◆ TEXTE PRÉSENTÉ:
La vie, après…
Nous avions perdu la mémoire de la peste et du choléra. Dans l’intimité de nos corps, celle-ci vient de se rappeler à nous, venue du fond des âges, d’un passé que nous avions cru révolu à jamais. La pandémie nous rappelle que l’humanité n’est sans doute pas éternelle et que son occupation de la planète Terre est temporaire. Nous avons été pris dans une forme d’
hallucination collective négative qui nous a fait oublier le caractère mortel et transitoire de notre condition humaine. Si ce virus est capable de nous faire recouvrer cette mémoire, alors son passage aura des effets puissants, en particulier celui de nous rendre à l’humilité, et à l’humanité.
L’humanité est aux prises avec le vivant, non pas en guerre, mais en lutte pour sa survie. Ce qui est mobilisé dans ce combat est la pulsion de vie, celle que Freud a nommée en premier comme pulsion d’auto-conservation (de l’espèce humaine). L’angoisse devant la pandémie n’est ni plus ni moins qu’une angoisse devant le risque de disparition de notre espèce. Il ne fait plus de doute qu’elle est menacée durablement et gravement par les effets délétères des dégradations de l’environnement. Il y a à cet endroit-là un formidable déni.

◆ TRAVAIL DEMANDÉ:
1: Répondez à ces questions sur le texte :
(a) De quoi avions-nous perdu la mémoire ?
(b) Sous quel nom Freud a-t-il d’abord désigné la pulsion de vie ?
(c) Par quoi l’espèce humaine est-elle menacée durablement et gravement ?
2: Recopiez sans rien changer tout ce qui va de « La vie, après… » jusqu’à « et à l’humanité. » dans le texte.

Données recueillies
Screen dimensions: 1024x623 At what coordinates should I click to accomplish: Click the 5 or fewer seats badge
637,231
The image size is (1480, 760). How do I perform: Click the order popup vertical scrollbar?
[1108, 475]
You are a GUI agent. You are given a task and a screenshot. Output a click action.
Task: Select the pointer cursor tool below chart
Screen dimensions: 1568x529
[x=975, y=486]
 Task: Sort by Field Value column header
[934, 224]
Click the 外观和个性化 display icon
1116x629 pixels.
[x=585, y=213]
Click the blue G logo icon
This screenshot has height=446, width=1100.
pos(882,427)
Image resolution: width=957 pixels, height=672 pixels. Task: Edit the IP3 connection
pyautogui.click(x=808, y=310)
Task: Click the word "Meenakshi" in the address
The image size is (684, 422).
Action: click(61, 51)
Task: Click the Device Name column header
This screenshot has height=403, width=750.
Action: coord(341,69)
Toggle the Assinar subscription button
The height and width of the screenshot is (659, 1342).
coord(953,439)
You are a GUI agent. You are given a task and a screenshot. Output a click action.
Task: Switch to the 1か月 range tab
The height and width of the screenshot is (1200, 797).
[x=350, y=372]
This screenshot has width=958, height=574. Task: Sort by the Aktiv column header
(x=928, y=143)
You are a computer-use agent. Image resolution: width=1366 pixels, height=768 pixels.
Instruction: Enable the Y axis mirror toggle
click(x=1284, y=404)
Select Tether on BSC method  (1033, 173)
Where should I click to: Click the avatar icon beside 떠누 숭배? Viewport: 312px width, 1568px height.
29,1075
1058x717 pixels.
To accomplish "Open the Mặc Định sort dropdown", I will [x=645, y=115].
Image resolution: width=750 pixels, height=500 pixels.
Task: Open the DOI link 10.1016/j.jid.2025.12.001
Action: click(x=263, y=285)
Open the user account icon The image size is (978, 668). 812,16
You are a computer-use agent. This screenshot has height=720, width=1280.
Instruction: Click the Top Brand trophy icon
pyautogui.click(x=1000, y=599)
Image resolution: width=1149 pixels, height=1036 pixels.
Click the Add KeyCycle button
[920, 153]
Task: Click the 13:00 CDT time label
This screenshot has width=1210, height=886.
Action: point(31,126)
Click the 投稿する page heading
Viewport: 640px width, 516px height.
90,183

◆ RÉPONSES ATTENDUES:
1:
(a) De la peste et du choléra.
(b) Sous le nom de pulsion d’auto-conservation (de l’espèce humaine).
(c) Par les effets délétères des dégradations de l’environnement.

2:
La vie, après…
Nous avions perdu la mémoire de la peste et du choléra. Dans l’intimité de nos corps, celle-ci vient de se rappeler à nous, venue du fond des âges, d’un passé que nous avions cru révolu à jamais. La pandémie nous rappelle que l’humanité n’est sans doute pas éternelle et que son occupation de la planète Terre est temporaire. Nous avons été pris dans une forme d’
hallucination collective négative qui nous a fait oublier le caractère mortel et transitoire de notre condition humaine. Si ce virus est capable de nous faire recouvrer cette mémoire, alors son passage aura des effets puissants, en particulier celui de nous rendre à l’humilité, et à l’humanité.